Die Vertretungsmöglichkeiten des anderen Ehegatten in gesundheitlichen Akut- und Notsituationen werden deutlich erweitert. Wenn ein Ehegatte aufgrund von Bewusstlosigkeit oder einer Krankheit vorübergehend nicht in der Lage ist, die Angelegenheiten seiner Gesundheitssorge und damit eng zusammenhängender Angelegenheiten selbst zu regeln, erhält der andere Ehegatte ein auf 3 Monate begrenztes, gesetzliches Vertretungsrecht.

 Dieses umfasst:

 – die Einwilligung in Untersuchungen und Heilbehandlungen,

– die Einwilligung in ärztliche Eingriffe,

– den Abschluss von Behandlungs- und Krankenhausverträgen,

– den Abschluss von Verträgen über eilige Maßnahmen zur Rehabilitation,

– sowie einige weitere dingliche Reglungsbefugnisse gem. § 1358 Abs. 1 Ziffer 1-4 BGB-E

Dem Notfallvertreter gegenüber sind die Ärzte für die Dauer des Notvertretungsrechtes von der Schweigepflicht entbunden.

Das Vertretungsrecht besteht allerdings nicht bei getrenntlebenden Ehegatten oder wenn dem behandelnden Arzt bekannt ist, dass der vertretene Ehegatte eine Vertretung durch den anderen Ehegatten nicht wünscht oder er bereits eine andere Person zu seiner Vertretung bevollmächtigt hat oder eine gerichtliche Betreuung besteht.

Im Interesse des Betreuten besteht nunmehr auch eine Auskunftspflicht des Betreuers gegenüber nahestehenden Angehörigen und Vertrauenspersonen des Betreuten.

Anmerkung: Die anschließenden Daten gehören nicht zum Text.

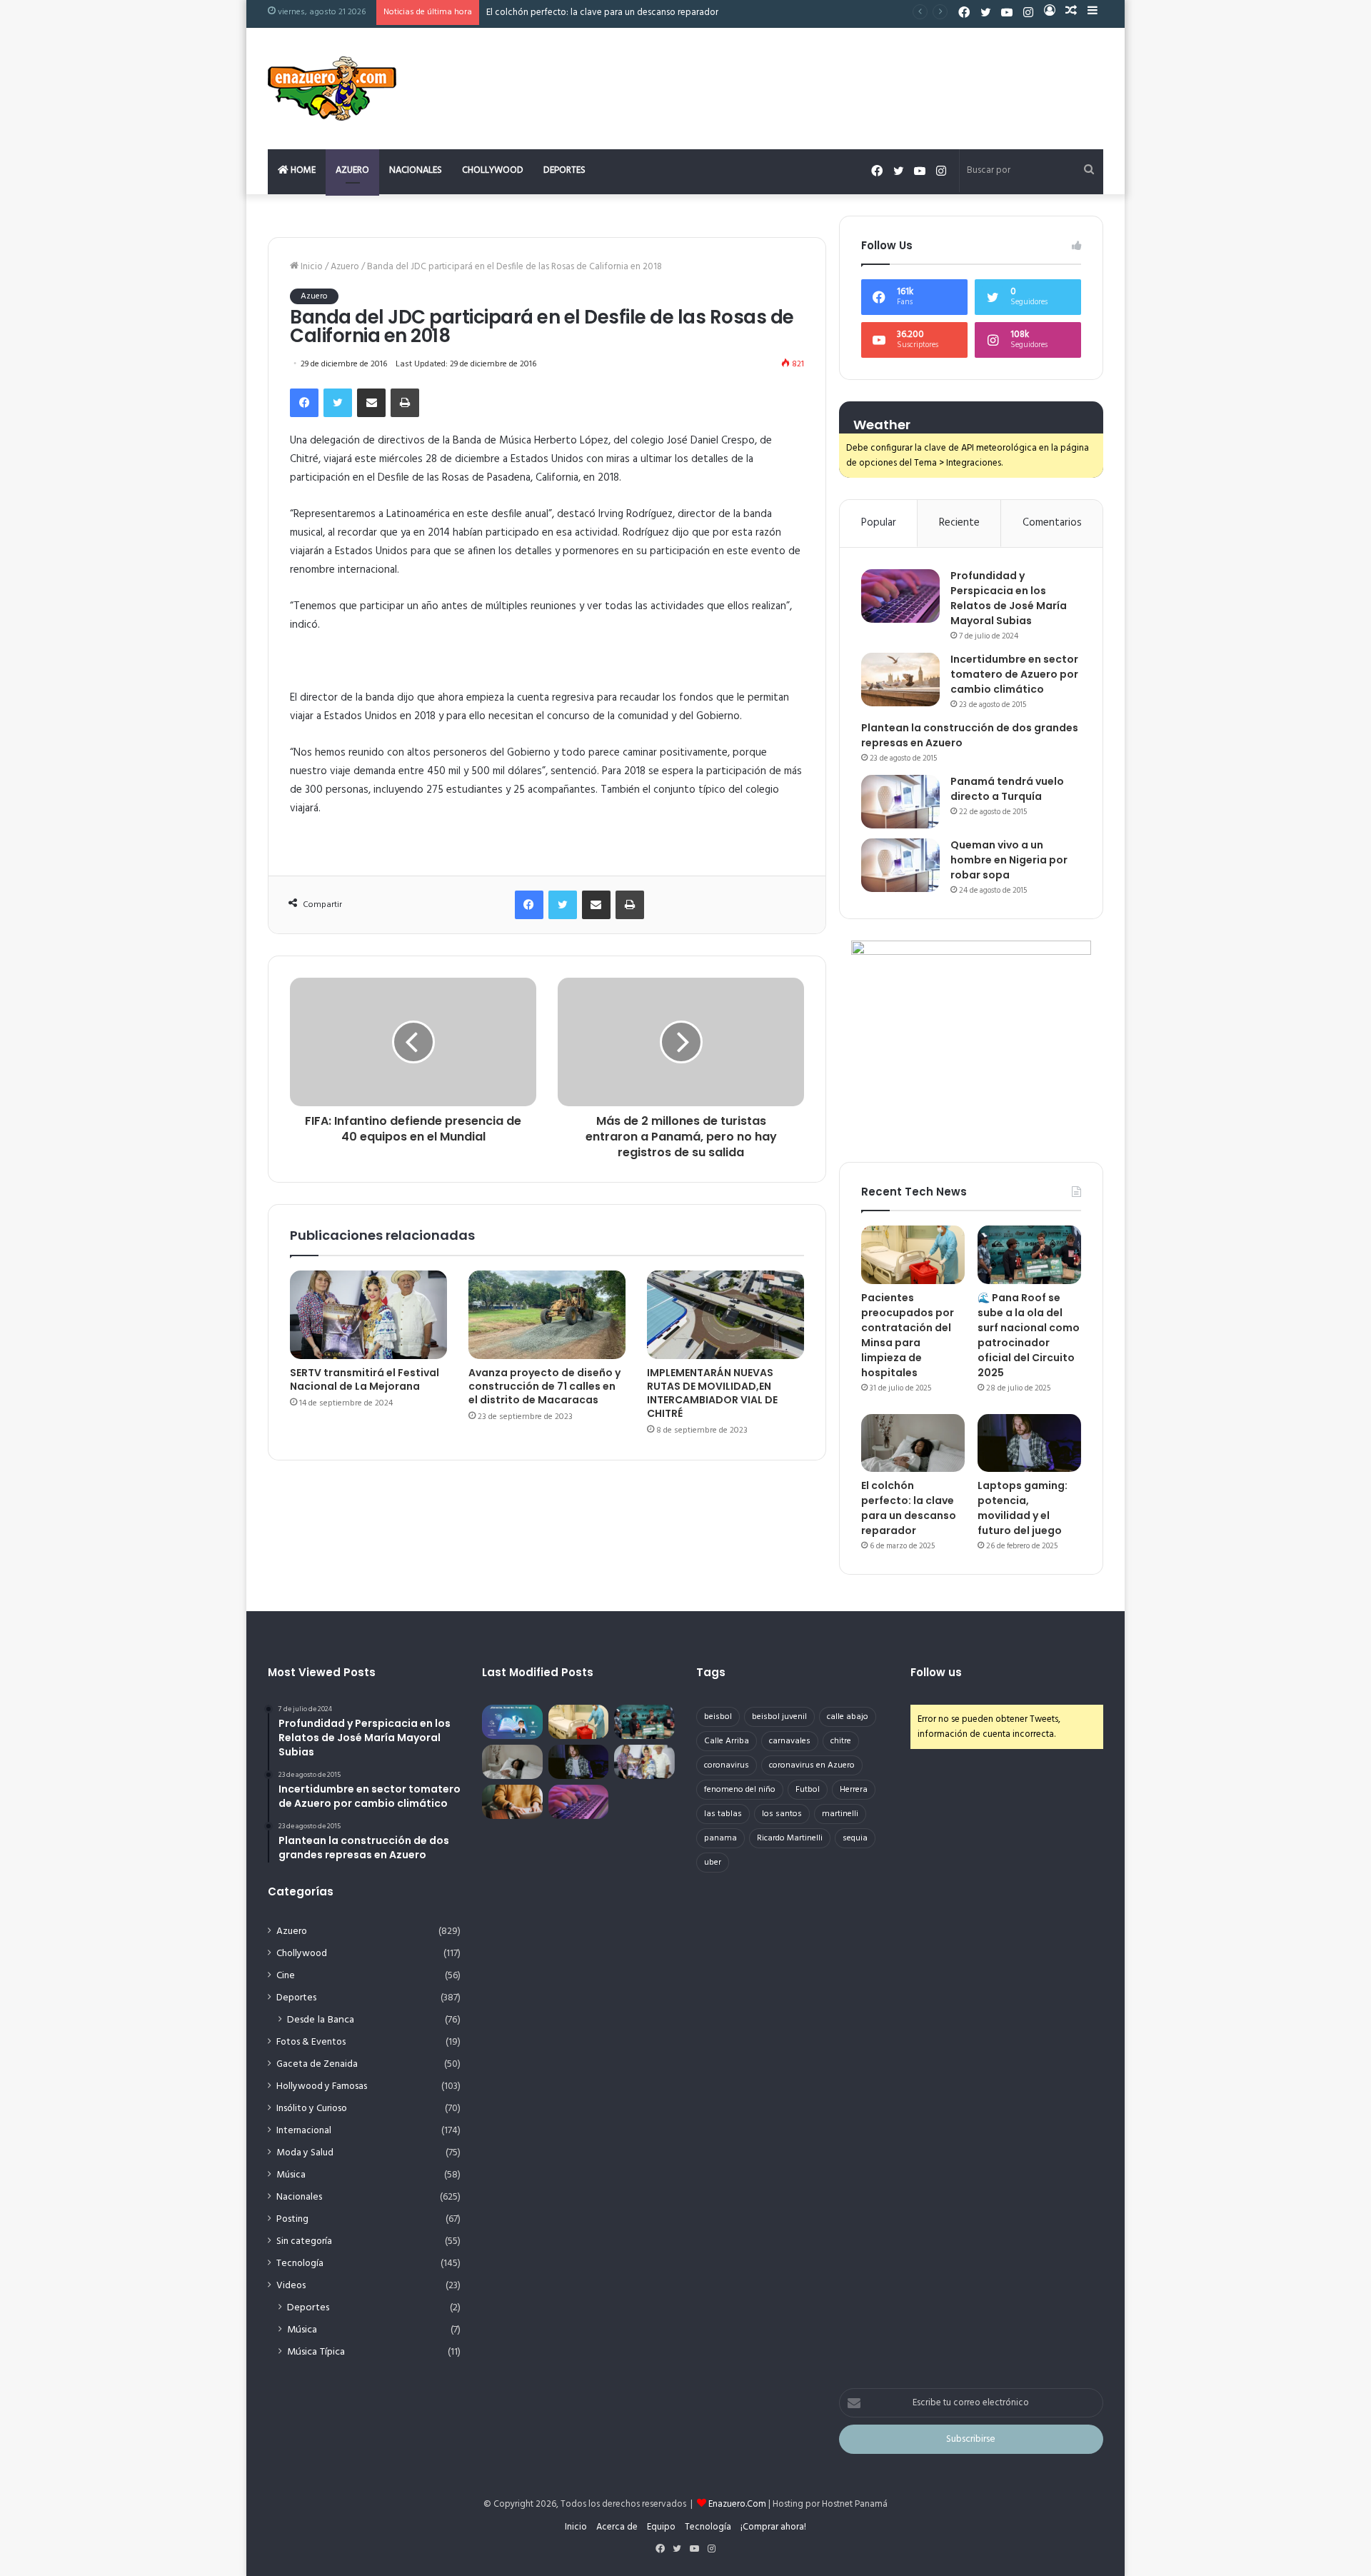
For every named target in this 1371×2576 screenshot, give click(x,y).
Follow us (936, 1672)
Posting (292, 2219)
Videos (291, 2285)
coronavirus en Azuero (812, 1765)
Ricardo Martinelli (790, 1838)
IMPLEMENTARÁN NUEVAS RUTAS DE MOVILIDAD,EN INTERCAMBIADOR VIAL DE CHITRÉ (712, 1392)
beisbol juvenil (779, 1717)
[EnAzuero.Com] (332, 88)
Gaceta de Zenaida (317, 2064)
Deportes (564, 170)
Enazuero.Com (737, 2504)
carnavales (789, 1741)
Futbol (807, 1790)
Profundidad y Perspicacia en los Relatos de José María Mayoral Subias (1008, 598)
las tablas (723, 1814)
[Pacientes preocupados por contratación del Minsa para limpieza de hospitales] (913, 1255)
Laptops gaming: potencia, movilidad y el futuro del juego (1023, 1508)
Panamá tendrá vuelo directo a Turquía (1007, 788)
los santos (782, 1814)
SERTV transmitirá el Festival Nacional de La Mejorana (364, 1379)
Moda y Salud (304, 2152)
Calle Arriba (726, 1741)
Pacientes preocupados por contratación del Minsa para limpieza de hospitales (907, 1335)
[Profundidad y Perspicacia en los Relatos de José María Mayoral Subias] (900, 596)
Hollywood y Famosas (321, 2086)
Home (302, 170)
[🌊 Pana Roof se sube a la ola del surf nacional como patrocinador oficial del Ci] (1029, 1255)
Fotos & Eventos (311, 2042)
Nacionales (415, 170)
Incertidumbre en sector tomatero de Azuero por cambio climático (1014, 674)
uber (712, 1862)
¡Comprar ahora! (773, 2527)
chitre (840, 1741)
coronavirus (726, 1765)
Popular (878, 522)
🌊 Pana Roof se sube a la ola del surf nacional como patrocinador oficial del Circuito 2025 (1029, 1335)
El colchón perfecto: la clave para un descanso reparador (908, 1508)
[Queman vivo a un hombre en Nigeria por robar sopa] (900, 865)
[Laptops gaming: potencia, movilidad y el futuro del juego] (1029, 1443)
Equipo (661, 2527)
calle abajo (847, 1717)
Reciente (959, 522)
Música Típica (316, 2352)
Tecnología (299, 2263)
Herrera (854, 1790)
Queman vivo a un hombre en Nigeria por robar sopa (1009, 860)
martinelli (840, 1814)
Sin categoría (304, 2241)
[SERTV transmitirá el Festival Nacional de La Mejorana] (368, 1315)
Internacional (303, 2130)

Die private Fürsorge durch einen Bevollmächtigten soll nach wie vor vorrangig sein, wenn die Angelegenheiten gleichermaßen von einem Bevollmächtigten erledigt werden können. Die Betreuungsbehörde soll dem Betroffenen zunächst ein Beratungs- und Unterstützungsangebot unterbreiten, wenn im Einzelfall Anhaltspunkte für einen Betreuungsbedarf vorliegen. Hierzu gehört die Pflicht, andere Hilfen nicht nur aufzuzeigen, sondern diese auch zu vermitteln. Dazu muss die Betreuungsbehörde mit den zuständigen Sozialleistungsträgern zusammenarbeiten, um auf diese Weise den Kontakt zwischen dem Betroffenen und den anderen Stellen herzustellen, wobei der Betroffene dieser Vermittlung zustimmen muss. Müssen für Sozialleistungen Anträge gestellt werden, soll die Behörde den Betroffenen zudem darin unterstützen, diese Anträge selbst zu stellen.

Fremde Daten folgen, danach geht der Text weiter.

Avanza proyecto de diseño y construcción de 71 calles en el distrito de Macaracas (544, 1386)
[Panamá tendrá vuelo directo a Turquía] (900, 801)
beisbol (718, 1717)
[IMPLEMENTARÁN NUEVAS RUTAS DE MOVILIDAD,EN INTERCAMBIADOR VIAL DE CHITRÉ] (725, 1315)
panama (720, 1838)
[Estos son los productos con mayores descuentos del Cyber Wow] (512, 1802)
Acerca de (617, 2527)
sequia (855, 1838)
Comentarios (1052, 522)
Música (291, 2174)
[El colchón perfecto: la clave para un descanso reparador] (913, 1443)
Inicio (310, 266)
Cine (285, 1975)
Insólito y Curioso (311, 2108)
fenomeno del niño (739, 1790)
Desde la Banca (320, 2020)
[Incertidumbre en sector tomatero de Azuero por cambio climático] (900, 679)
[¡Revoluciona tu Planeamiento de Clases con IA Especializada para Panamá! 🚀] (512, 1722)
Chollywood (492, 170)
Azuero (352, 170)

Das Betreuungsgericht hat bereits bei Einleitung eines Betreuungsverfahrens den Betroffenen sowohl über die Aufgaben des Betreuers als auch den möglichen Verlauf des Verfahrens und die Kosten der Betreuungsführung zu unterrichten. Sollte die persönliche Anhörung des Betroffenen stattfinden, muss dies in Anwesenheit des Verfahrenspflegers erfolgen, sollte ein solcher bestellt sein.

Die Bestellungsurkunde und die Beschlussformel müssen die einzelnen Aufgabenbereiche konkret benennen. Der Betreuer kann zudem eine 2. Bestellungsurkunde beantragen, in welcher die Angaben zu den Aufgabenbereichen oder die Anordnung des Einwilligungsvorbehaltes nur eingeschränkt ausgewiesen wird. Dadurch soll der Betroffene geschützt werden, da es beispielsweise in Vermögensangelegenheiten für die Bank nicht erforderlich ist, zu wissen, dass der Betreuer auch die Bestimmungsbefugnis zur freiheitsentziehenden Unterbringung des Betroffenen innehat.

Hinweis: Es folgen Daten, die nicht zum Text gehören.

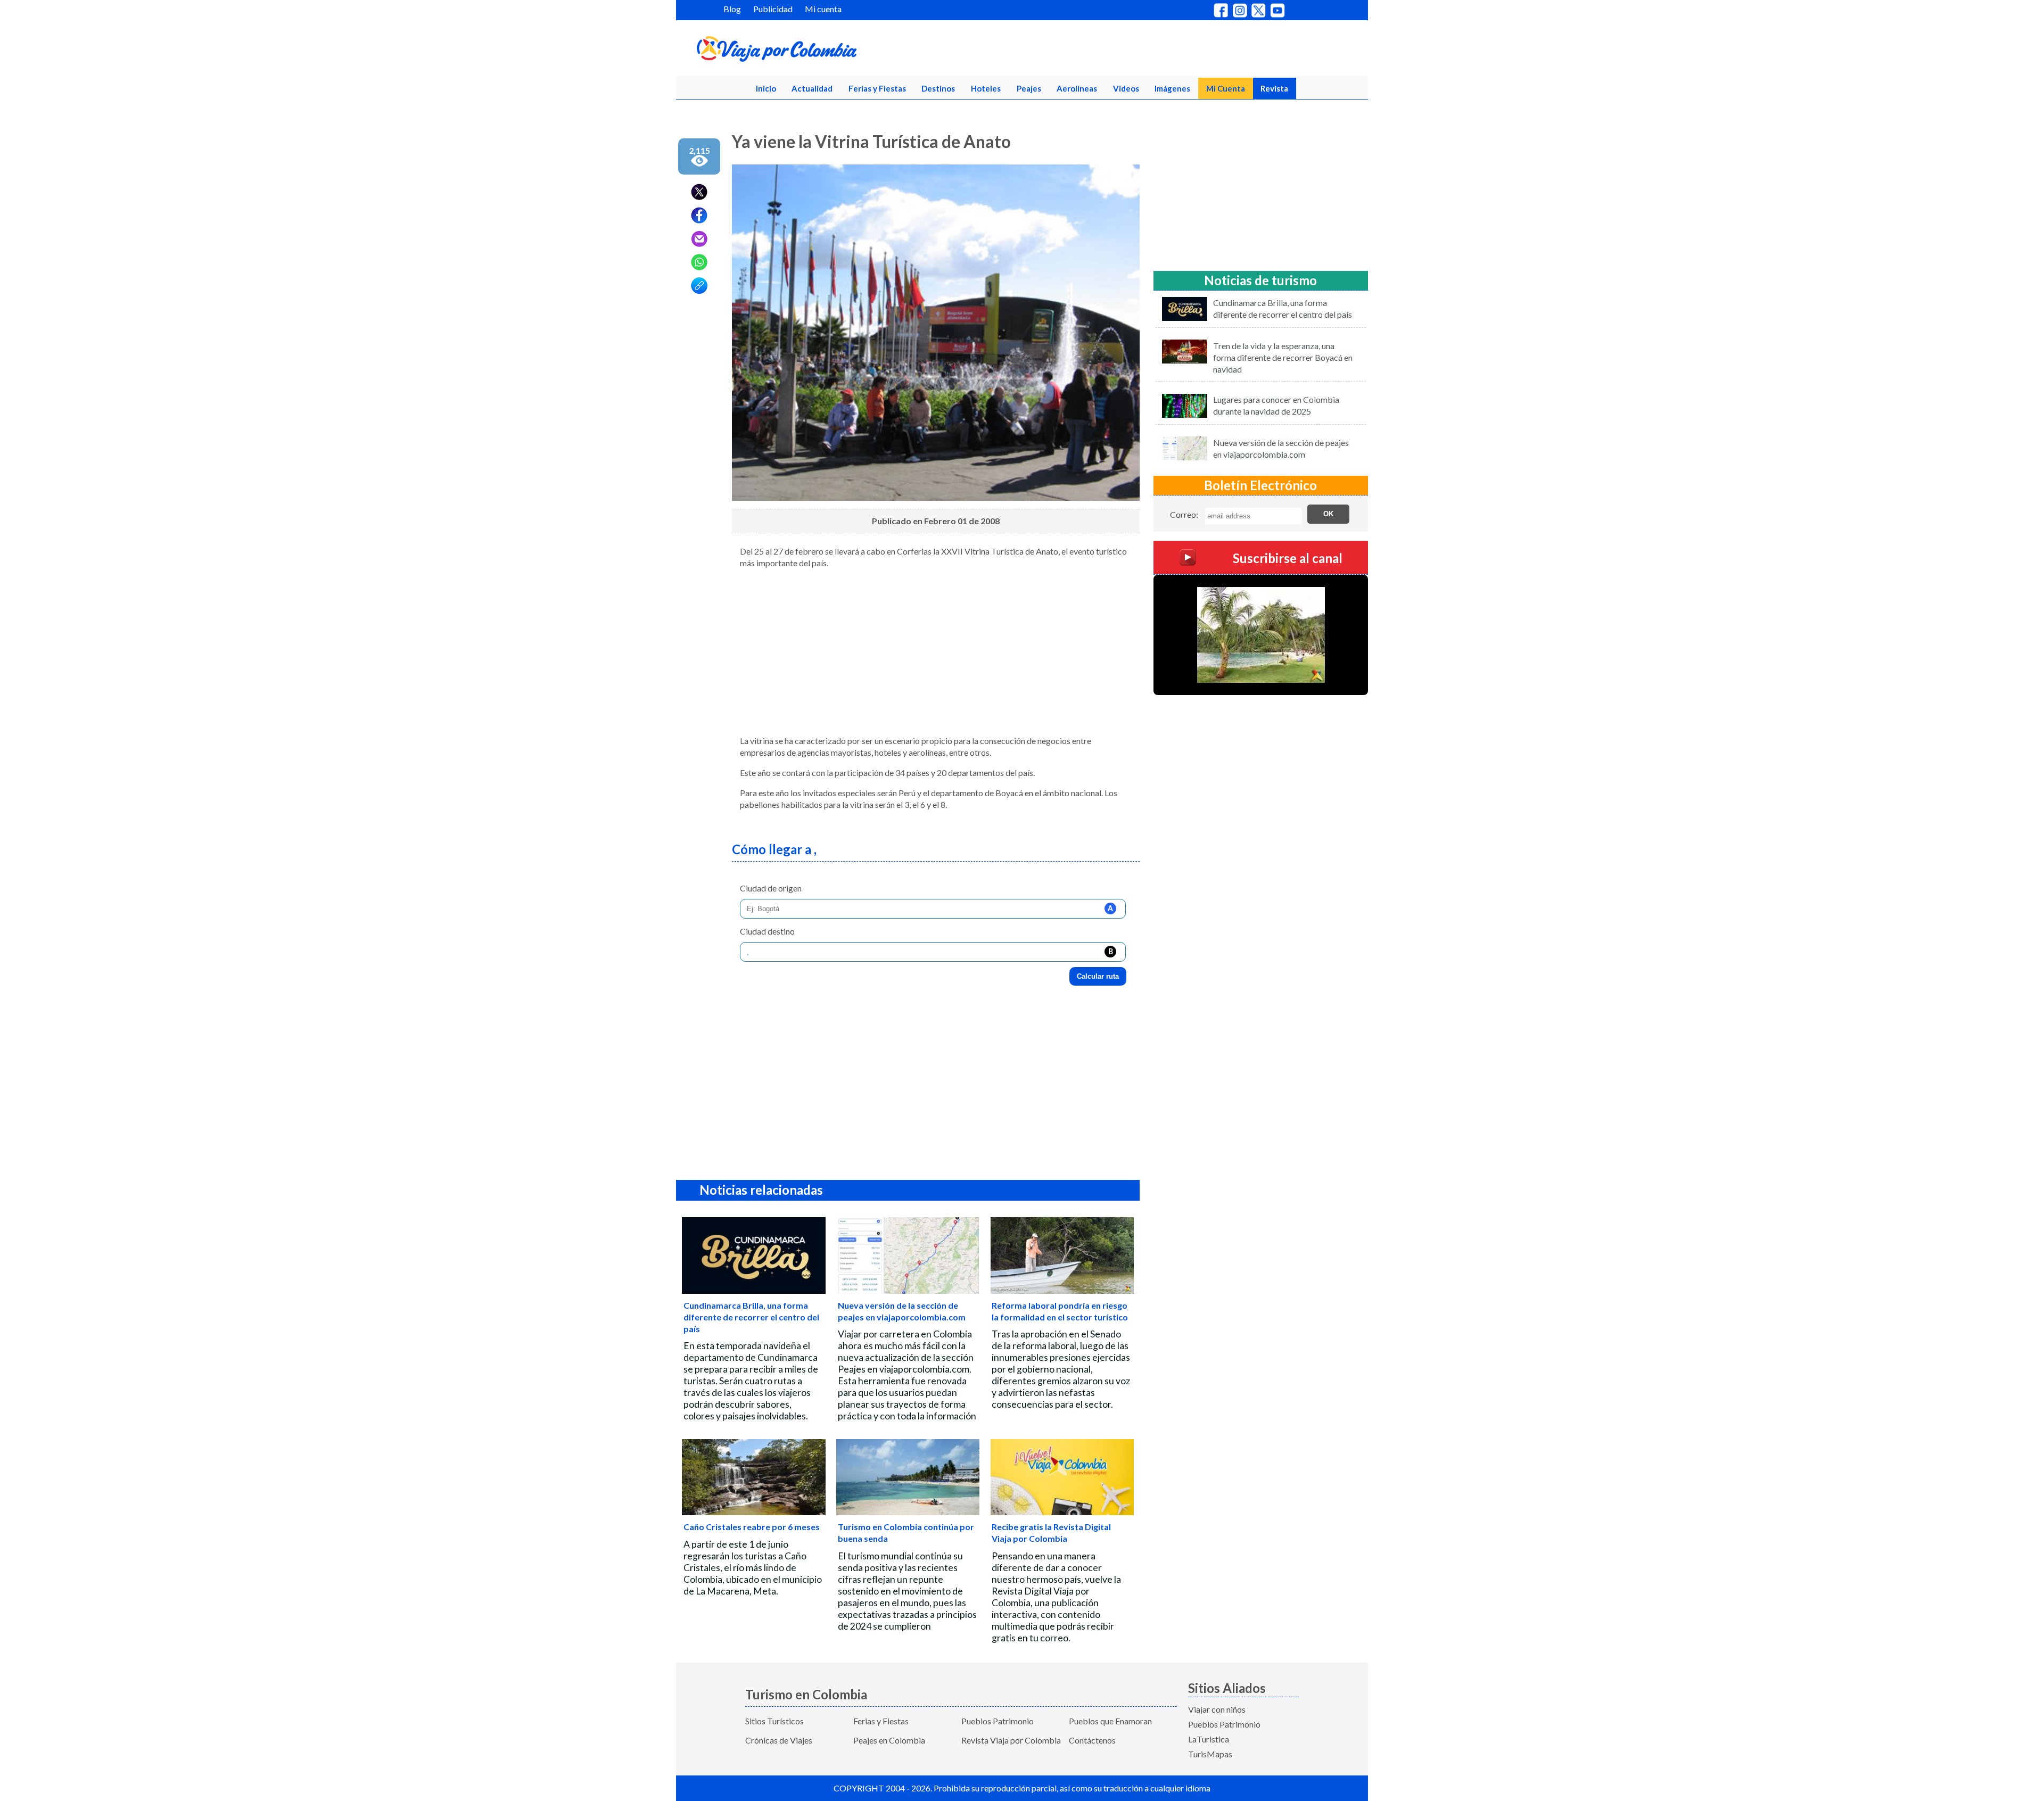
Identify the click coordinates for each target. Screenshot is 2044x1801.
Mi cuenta (823, 9)
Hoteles (986, 88)
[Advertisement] (936, 651)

Die Betroffenen sind auch in Betreuungs- und Unterbringungsverfahren verfahrensfähig. Sie können unabhängig von ihrer vorhandenen Geschäftsfähigkeit selbst Verfahren in Betreuungs- oder Unterbringungsverfahren in Gang setzen, Beschwerden einlegen oder auf diese verzichten, sowie sonstige Verfahrenshandlungen vornehmen. Um sich widersprechende Prozess-, Verfahrenshandlungen von grundsätzlich prozess- und verfahrensfähigen Betreuten und Betreuern zu vermeiden, bestimmt § 53 ZPO, dass eine betreute Person einer nichtprozessfähigen Person gleichsteht, wenn diese in einem Rechtsstreit durch einen Betreuer vertreten wird. Dies gilt nicht nur im Zivilprozess, sondern auch im Verwaltungsverfahren, im Verwaltungsprozess, im Sozialgerichtsverfahren und in Verfahren nach FamFG.